Two summers ago I wrote:
I create escape beneath my yard’s wind-
bent gazebo, books on spread gingham,
the shrunk house I dragged
into our shade, ticking stove,
stranger’s voice in the toy wall
phone he refuses. Create with a rake
and a cracked hoop and a mound
in the sandbox, blue bucket sunk
in the little dirt stained pool, marbles,
kite’s tail, rubber fish swallowing
a clown’s naked torso. We play
on, into shadow-reach cueing
the rough-pink twilight.
Not much has changed, except that the tiny pool is quite big and silly and faintly green as I struggle for chemical balance. The (elusive) palomino still graces our street some summer evenings, usually just when darkness is about to relieve us from swelter. The bulk of my “valley” poems have progressed, but remain unfinished. And I am still revising.

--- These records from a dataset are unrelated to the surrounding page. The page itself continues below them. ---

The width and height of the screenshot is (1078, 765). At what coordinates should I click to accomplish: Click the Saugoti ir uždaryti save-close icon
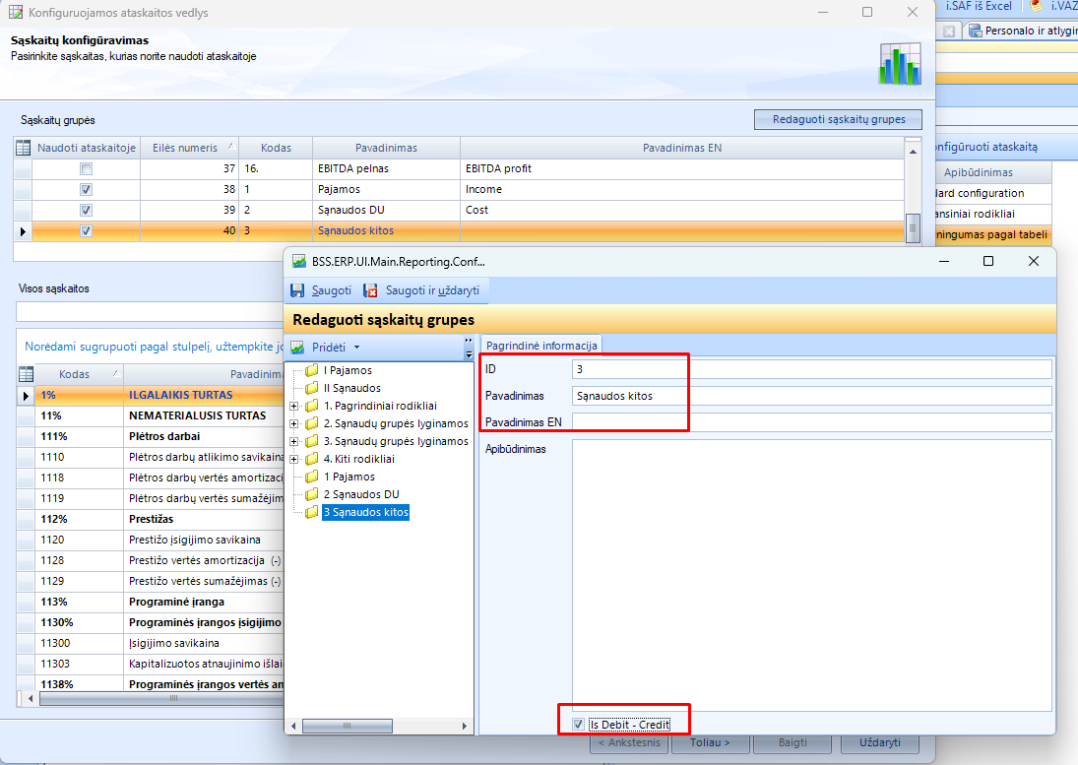[371, 290]
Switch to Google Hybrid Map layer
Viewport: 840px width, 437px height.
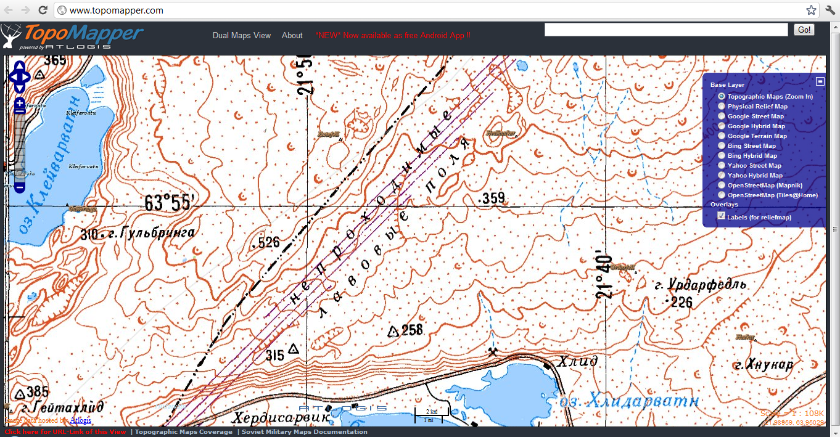pyautogui.click(x=722, y=126)
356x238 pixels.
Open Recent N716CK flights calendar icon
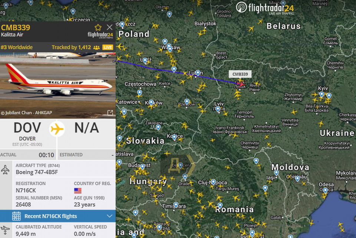point(16,216)
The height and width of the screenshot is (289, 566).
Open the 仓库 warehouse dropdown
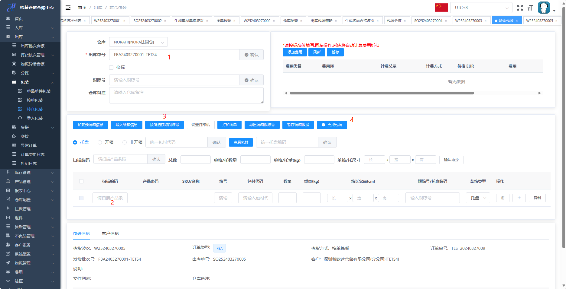[138, 42]
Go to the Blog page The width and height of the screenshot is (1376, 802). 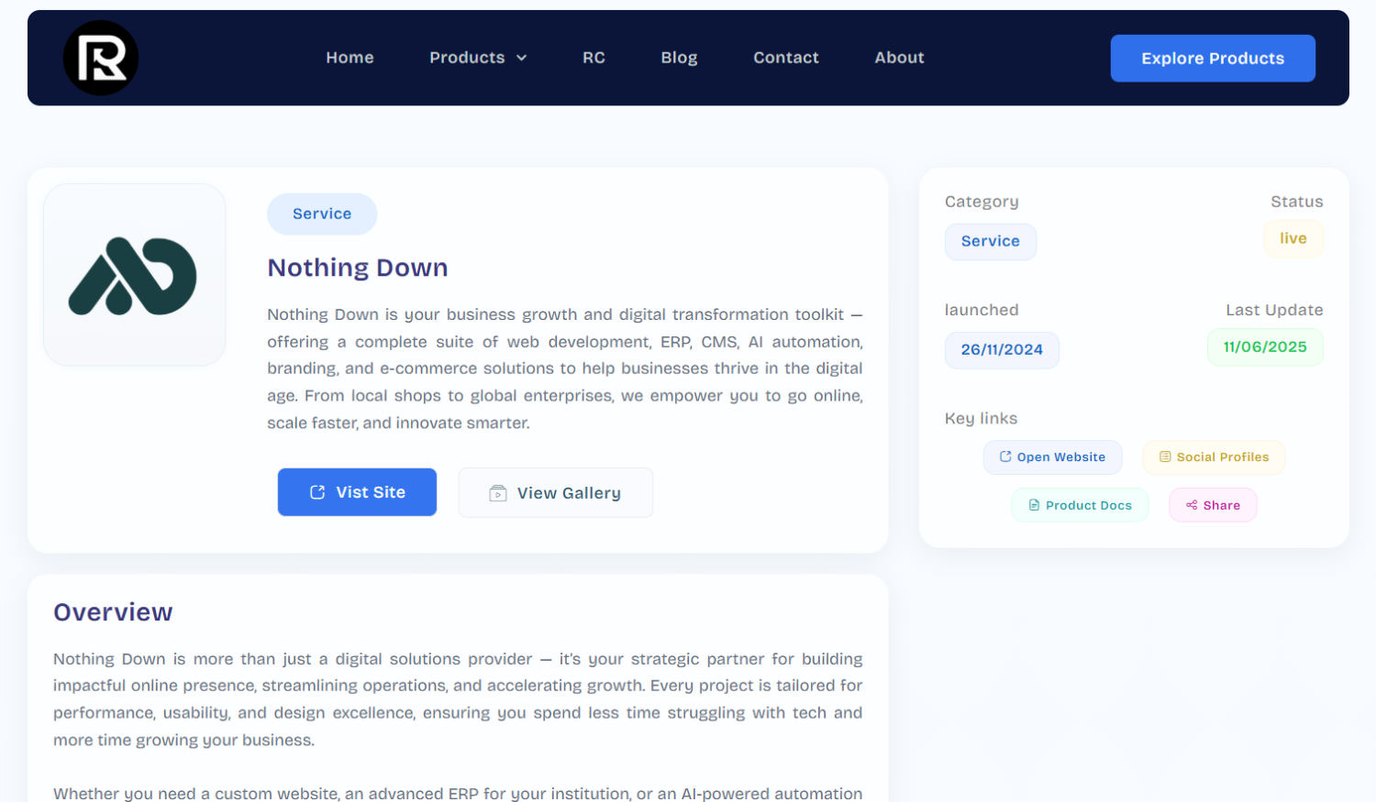(x=679, y=57)
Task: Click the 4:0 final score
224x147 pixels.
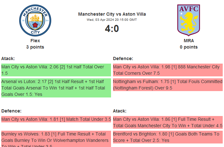Action: 112,29
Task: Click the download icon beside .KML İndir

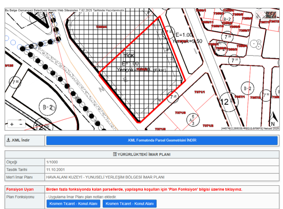Action: point(8,140)
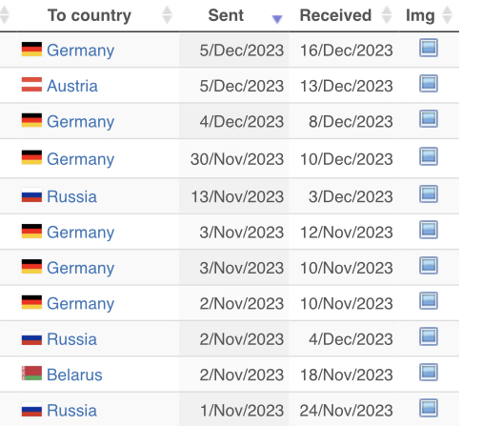482x426 pixels.
Task: View image for Germany sent 2/Nov/2023
Action: pos(429,301)
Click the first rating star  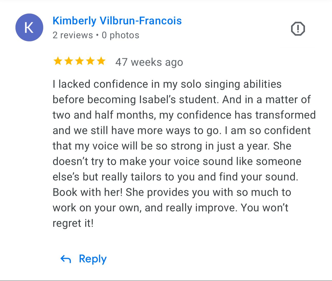[x=58, y=61]
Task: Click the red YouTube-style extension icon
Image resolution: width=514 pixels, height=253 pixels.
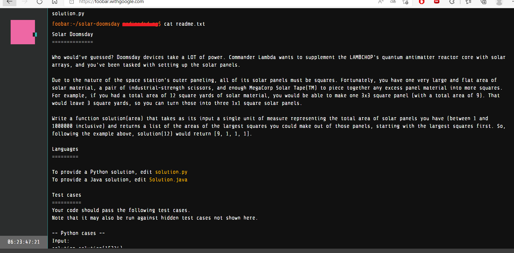Action: 437,2
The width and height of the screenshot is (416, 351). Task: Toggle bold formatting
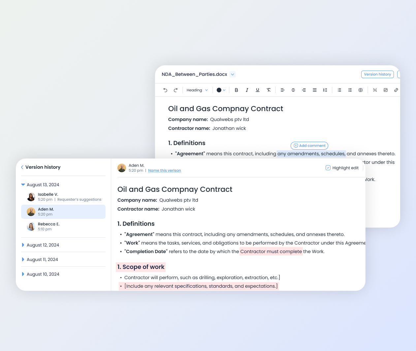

The pleasure is the rewriting.
—Joyce Carol Oates.
The rewrite is very satisfying, because I feel that everything I do is making the book a little better.
—Ken Follet.
The main thing I try to do is write as clearly as I can. I rewrite a good deal to make it clear.
—E.B. White
Today I erased some clouds and made the book a little better. And then we threw things into the silly swimming pool, marveling at our shiny-pink (scary-pink) suburban sky.
I love that image of “rubber fish swallowing a clown’s naked torso.” Awesome.
Also: thank you for the revision quotes! Always encouraging. Because yes, we’re always revising.